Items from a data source
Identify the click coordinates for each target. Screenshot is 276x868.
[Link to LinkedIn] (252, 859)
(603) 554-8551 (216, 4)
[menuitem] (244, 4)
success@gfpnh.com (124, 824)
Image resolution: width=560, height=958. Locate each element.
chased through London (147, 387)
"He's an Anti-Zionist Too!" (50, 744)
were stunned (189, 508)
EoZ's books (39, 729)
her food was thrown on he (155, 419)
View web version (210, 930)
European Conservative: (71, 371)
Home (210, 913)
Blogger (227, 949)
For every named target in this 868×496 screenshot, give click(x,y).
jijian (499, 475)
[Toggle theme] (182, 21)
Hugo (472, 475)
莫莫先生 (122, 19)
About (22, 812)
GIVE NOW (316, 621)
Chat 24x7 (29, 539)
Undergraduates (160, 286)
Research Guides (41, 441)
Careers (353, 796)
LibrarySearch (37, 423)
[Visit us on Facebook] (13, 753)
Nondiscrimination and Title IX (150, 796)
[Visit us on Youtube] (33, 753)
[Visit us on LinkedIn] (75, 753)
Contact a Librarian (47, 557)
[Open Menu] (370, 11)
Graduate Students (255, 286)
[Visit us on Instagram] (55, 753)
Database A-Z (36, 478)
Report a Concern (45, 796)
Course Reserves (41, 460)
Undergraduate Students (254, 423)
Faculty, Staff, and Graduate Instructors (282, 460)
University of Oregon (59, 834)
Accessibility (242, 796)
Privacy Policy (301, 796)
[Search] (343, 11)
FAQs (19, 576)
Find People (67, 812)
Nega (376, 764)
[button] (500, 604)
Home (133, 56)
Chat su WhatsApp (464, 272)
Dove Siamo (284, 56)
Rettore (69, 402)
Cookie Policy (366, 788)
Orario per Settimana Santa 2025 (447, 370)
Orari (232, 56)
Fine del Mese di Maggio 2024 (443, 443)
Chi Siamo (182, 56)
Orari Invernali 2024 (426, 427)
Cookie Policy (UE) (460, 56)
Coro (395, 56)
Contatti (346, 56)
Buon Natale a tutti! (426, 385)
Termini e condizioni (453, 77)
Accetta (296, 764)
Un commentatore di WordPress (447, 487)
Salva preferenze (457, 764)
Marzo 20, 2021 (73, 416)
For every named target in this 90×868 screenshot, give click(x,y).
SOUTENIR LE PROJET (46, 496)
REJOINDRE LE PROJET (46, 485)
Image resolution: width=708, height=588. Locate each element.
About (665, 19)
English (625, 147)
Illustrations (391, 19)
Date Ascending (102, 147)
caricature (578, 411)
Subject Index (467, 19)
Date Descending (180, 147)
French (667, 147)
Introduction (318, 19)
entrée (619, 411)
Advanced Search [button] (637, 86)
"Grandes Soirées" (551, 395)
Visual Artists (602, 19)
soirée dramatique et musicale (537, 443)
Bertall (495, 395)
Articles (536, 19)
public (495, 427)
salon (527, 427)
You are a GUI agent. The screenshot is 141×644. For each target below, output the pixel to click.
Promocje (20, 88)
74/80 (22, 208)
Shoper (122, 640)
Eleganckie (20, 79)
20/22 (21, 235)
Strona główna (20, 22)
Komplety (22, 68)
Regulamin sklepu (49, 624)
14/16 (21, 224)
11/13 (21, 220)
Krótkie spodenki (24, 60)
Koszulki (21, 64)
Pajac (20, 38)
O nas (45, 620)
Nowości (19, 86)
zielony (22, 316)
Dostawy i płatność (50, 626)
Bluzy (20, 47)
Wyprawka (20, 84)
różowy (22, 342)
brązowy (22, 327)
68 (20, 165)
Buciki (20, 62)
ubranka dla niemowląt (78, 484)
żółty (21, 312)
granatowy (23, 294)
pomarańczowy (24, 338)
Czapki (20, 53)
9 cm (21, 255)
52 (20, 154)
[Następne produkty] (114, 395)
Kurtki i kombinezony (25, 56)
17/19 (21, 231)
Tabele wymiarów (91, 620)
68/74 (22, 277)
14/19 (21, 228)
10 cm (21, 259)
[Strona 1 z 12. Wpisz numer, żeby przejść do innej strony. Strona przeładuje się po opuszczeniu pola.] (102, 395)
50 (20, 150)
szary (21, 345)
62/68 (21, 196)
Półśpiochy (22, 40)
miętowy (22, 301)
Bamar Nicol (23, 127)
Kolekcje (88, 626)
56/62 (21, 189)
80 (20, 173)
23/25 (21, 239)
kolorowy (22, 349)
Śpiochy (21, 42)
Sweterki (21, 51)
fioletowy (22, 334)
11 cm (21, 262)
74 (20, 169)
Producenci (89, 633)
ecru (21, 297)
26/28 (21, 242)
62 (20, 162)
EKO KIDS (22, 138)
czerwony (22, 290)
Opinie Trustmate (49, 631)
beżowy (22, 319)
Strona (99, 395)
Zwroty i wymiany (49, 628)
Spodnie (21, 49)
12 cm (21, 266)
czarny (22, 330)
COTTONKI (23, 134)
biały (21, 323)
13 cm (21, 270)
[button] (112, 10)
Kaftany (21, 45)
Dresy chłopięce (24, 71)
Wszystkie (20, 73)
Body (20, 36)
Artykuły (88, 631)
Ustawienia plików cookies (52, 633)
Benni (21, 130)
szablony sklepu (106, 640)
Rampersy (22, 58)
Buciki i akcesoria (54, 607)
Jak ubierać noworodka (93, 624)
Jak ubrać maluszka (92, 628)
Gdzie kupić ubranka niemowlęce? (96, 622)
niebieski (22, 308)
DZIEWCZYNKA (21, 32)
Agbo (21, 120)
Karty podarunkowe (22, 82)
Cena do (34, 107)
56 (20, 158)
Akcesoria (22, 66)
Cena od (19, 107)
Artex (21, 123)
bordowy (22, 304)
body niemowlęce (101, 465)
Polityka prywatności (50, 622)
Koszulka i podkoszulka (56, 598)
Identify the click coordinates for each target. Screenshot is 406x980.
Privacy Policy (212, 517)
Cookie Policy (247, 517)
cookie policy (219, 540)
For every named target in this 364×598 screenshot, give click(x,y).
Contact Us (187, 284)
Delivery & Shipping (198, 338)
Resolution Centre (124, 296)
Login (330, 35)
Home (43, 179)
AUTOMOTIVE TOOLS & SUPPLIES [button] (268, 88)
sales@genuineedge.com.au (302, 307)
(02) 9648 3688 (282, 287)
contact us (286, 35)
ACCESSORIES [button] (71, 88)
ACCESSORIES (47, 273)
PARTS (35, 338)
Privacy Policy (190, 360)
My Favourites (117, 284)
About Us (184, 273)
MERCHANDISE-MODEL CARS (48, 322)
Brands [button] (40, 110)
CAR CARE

> **INSTRUCTIONS FOR THE TASK**
Arrange the entries above as a numbered list, omitting any blank lines.

> **IN RESPONSE**
1. Identify the click coordinates for each target. Screenshot is 276x868.
2. [Link to LinkedIn] (252, 859)
3. (603) 554-8551 (216, 4)
4. [menuitem] (244, 4)
5. success@gfpnh.com (124, 824)
6. Image resolution: width=560, height=958. Locate each element.
7. chased through London (147, 387)
8. "He's an Anti-Zionist Too!" (50, 744)
9. were stunned (189, 508)
10. EoZ's books (39, 729)
11. her food was thrown on he (155, 419)
12. View web version (210, 930)
13. European Conservative: (71, 371)
14. Home (210, 913)
15. Blogger (227, 949)
16. For every named target in this 868×496 screenshot, give click(x,y).
17. jijian (499, 475)
18. [Toggle theme] (182, 21)
19. Hugo (472, 475)
20. 莫莫先生 (122, 19)
21. About (22, 812)
22. GIVE NOW (316, 621)
23. Chat 24x7 (29, 539)
24. Undergraduates (160, 286)
25. Research Guides (41, 441)
26. Careers (353, 796)
27. LibrarySearch (37, 423)
28. [Visit us on Facebook] (13, 753)
29. Nondiscrimination and Title IX (150, 796)
30. [Visit us on Youtube] (33, 753)
31. [Visit us on LinkedIn] (75, 753)
32. Contact a Librarian (47, 557)
33. [Open Menu] (370, 11)
34. Graduate Students (255, 286)
35. [Visit us on Instagram] (55, 753)
36. Database A-Z (36, 478)
37. Report a Concern (45, 796)
38. Course Reserves (41, 460)
39. Undergraduate Students (254, 423)
40. Faculty, Staff, and Graduate Instructors (282, 460)
41. University of Oregon (59, 834)
42. Accessibility (242, 796)
43. Privacy Policy (301, 796)
44. [Search] (343, 11)
45. FAQs (19, 576)
46. Find People (67, 812)
47. Nega (376, 764)
48. [button] (500, 604)
49. Home (133, 56)
50. Chat su WhatsApp (464, 272)
51. Dove Siamo (284, 56)
52. Rettore (69, 402)
53. Cookie Policy (366, 788)
54. Orario per Settimana Santa 2025 (447, 370)
55. Orari (232, 56)
56. Fine del Mese di Maggio 2024 (443, 443)
57. Chi Siamo (182, 56)
58. Orari Invernali 2024 (426, 427)
59. Cookie Policy (UE) (460, 56)
60. Coro (395, 56)
61. Contatti (346, 56)
62. Buon Natale a tutti! (426, 385)
63. Termini e condizioni (453, 77)
64. Accetta (296, 764)
65. Un commentatore di WordPress (447, 487)
66. Salva preferenze (457, 764)
67. Marzo 20, 2021 (73, 416)
68. For every named target in this 90×868 screenshot, give click(x,y).
69. SOUTENIR LE PROJET (46, 496)
70. REJOINDRE LE PROJET (46, 485)
71. Image resolution: width=708, height=588. Locate each element.
72. About (665, 19)
73. English (625, 147)
74. Illustrations (391, 19)
75. Date Ascending (102, 147)
76. caricature (578, 411)
77. Subject Index (467, 19)
78. Date Descending (180, 147)
79. French (667, 147)
80. Introduction (318, 19)
81. entrée (619, 411)
82. Advanced Search [button] (637, 86)
83. "Grandes Soirées" (551, 395)
84. Visual Artists (602, 19)
85. soirée dramatique et musicale (537, 443)
86. Bertall (495, 395)
87. Articles (536, 19)
88. public (495, 427)
89. salon (527, 427)
90. You are a GUI agent. The screenshot is 141×644. For each target below, output the pixel to click.
91. Promocje (20, 88)
92. 74/80 (22, 208)
93. Shoper (122, 640)
94. Eleganckie (20, 79)
95. 20/22 (21, 235)
96. Strona główna (20, 22)
97. Komplety (22, 68)
98. Regulamin sklepu (49, 624)
99. 14/16 (21, 224)
100. 11/13 (21, 220)
101. Krótkie spodenki (24, 60)
102. Koszulki (21, 64)
103. Pajac (20, 38)
104. O nas (45, 620)
105. Nowości (19, 86)
106. zielony (22, 316)
107. Dostawy i płatność (50, 626)
108. Bluzy (20, 47)
109. Wyprawka (20, 84)
110. różowy (22, 342)
111. brązowy (22, 327)
112. 68 (20, 165)
113. Buciki (20, 62)
114. ubranka dla niemowląt (78, 484)
115. żółty (21, 312)
116. granatowy (23, 294)
117. pomarańczowy (24, 338)
118. Czapki (20, 53)
119. 9 cm (21, 255)
120. 52 (20, 154)
121. [Następne produkty] (114, 395)
122. Kurtki i kombinezony (25, 56)
123. 17/19 (21, 231)
124. Tabele wymiarów (91, 620)
125. 68/74 (22, 277)
126. 14/19 (21, 228)
127. 10 cm (21, 259)
128. [Strona 1 z 12. Wpisz numer, żeby przejść do innej strony. Strona przeładuje się po opuszczeniu pola.] (102, 395)
129. 50 (20, 150)
130. szary (21, 345)
131. 62/68 (21, 196)
132. Półśpiochy (22, 40)
133. miętowy (22, 301)
134. Bamar Nicol (23, 127)
135. Kolekcje (88, 626)
136. 56/62 (21, 189)
137. 80 (20, 173)
138. 23/25 (21, 239)
139. kolorowy (22, 349)
140. Śpiochy (21, 42)
141. Sweterki (21, 51)
142. fioletowy (22, 334)
143. 11 cm (21, 262)
144. 74 (20, 169)
145. Producenci (89, 633)
146. ecru (21, 297)
147. 26/28 (21, 242)
148. 62 (20, 162)
149. EKO KIDS (22, 138)
150. czerwony (22, 290)
151. Opinie Trustmate (49, 631)
152. beżowy (22, 319)
153. Strona (99, 395)
154. Zwroty i wymiany (49, 628)
155. Spodnie (21, 49)
156. 12 cm (21, 266)
157. czarny (22, 330)
158. COTTONKI (23, 134)
159. biały (21, 323)
160. 13 cm (21, 270)
161. [button] (112, 10)
162. Kaftany (21, 45)
163. Dresy chłopięce (24, 71)
164. Wszystkie (20, 73)
165. Body (20, 36)
166. Artykuły (88, 631)
167. Ustawienia plików cookies (52, 633)
168. Benni (21, 130)
169. szablony sklepu (106, 640)
170. Rampersy (22, 58)
171. Buciki i akcesoria (54, 607)
172. Jak ubierać noworodka (93, 624)
173. Jak ubrać maluszka (92, 628)
174. Gdzie kupić ubranka niemowlęce? (96, 622)
175. niebieski (22, 308)
176. DZIEWCZYNKA (21, 32)
177. Agbo (21, 120)
178. Karty podarunkowe (22, 82)
179. Cena do (34, 107)
180. 56 (20, 158)
181. Akcesoria (22, 66)
182. Cena od (19, 107)
183. Artex (21, 123)
184. bordowy (22, 304)
185. body niemowlęce (101, 465)
186. Polityka prywatności (50, 622)
187. Koszulka i podkoszulka (56, 598)
188. Identify the click coordinates for each target. Screenshot is 406x980.
189. Privacy Policy (212, 517)
190. Cookie Policy (247, 517)
191. cookie policy (219, 540)
192. For every named target in this 364×598 screenshot, give click(x,y).
193. Contact Us (187, 284)
194. Delivery & Shipping (198, 338)
195. Resolution Centre (124, 296)
196. Login (330, 35)
197. Home (43, 179)
198. AUTOMOTIVE TOOLS & SUPPLIES [button] (268, 88)
199. sales@genuineedge.com.au (302, 307)
200. (02) 9648 3688 (282, 287)
201. contact us (286, 35)
202. ACCESSORIES [button] (71, 88)
203. ACCESSORIES (47, 273)
204. PARTS (35, 338)
205. Privacy Policy (190, 360)
206. My Favourites (117, 284)
207. About Us (184, 273)
208. MERCHANDISE-MODEL CARS (48, 322)
209. Brands [button] (40, 110)
210. CAR CARE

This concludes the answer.